Traditional roles of machines vs humans —

Humans: creativity, determine goals, construct algorithms, using natural language, speech, vision.

Machine: fast and accurate arithmetic, execute precise procedures

AI is (partly) about blurring the distinction between these roles.

Can machines simulate or behave in more intelligent ways? Can they be creative? Can they come up with their own algorithms?


Alan Turing: 1950, “On Computing Machinery and Intelligence”

The Turing Test: operational definition of intelligence.
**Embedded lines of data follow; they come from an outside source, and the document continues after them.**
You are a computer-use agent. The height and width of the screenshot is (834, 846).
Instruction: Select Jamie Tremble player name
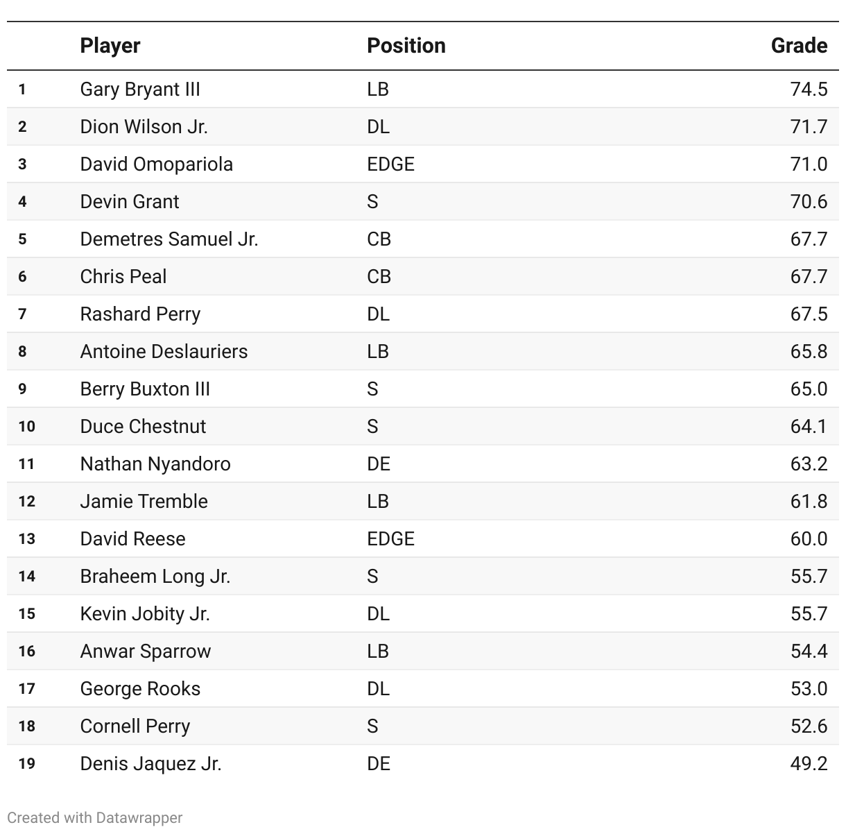tap(144, 502)
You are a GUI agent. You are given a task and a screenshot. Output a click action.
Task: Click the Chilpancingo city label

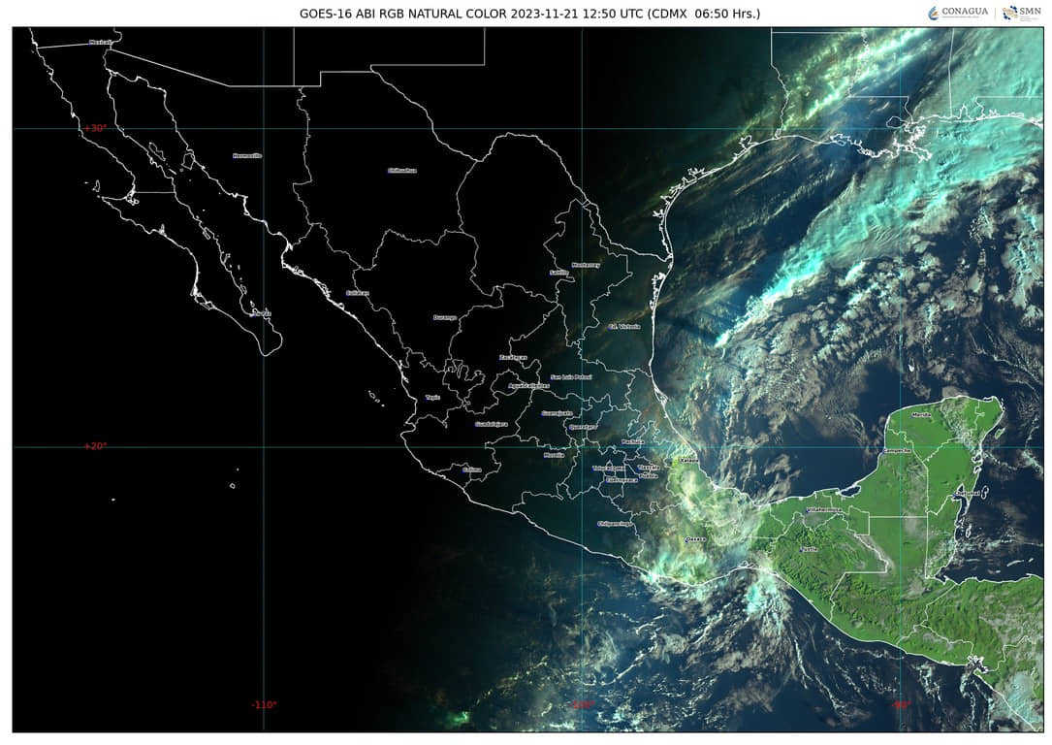pyautogui.click(x=616, y=524)
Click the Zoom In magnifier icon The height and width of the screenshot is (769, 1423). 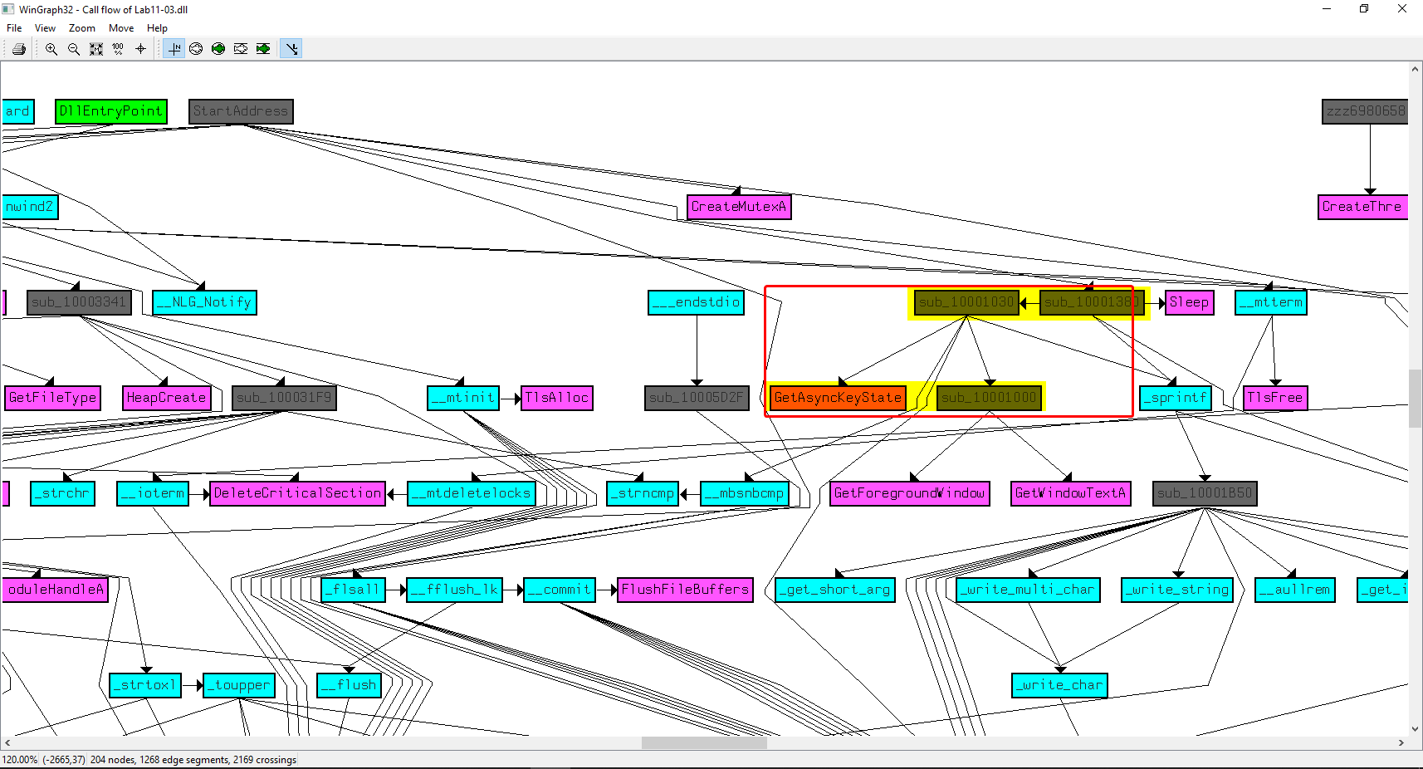tap(51, 49)
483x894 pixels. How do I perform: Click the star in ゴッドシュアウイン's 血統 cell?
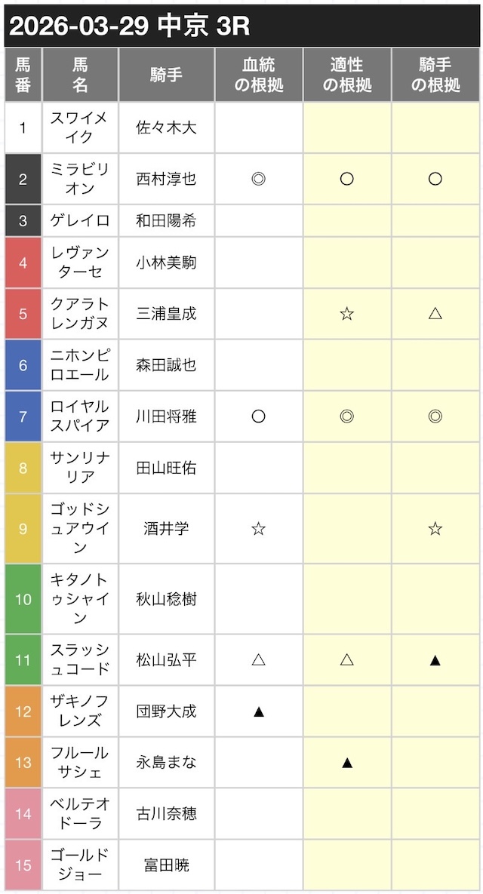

Can machines think?


Planning ← early success of AI (1950s-60s)

Given a particular goal, determine the steps necessary to reach the goal.

Many problems can be specified as a search through a state space graph.

A graph is a connected structure with nodes (circles) and edges (connections).

  • The physical positioning (locations) of the nodes are irrelevant for most purposes. What matters in a graph is just which nodes are connected to which other nodes.

Maps are graphs, and route-finding on a map is an example of this problem.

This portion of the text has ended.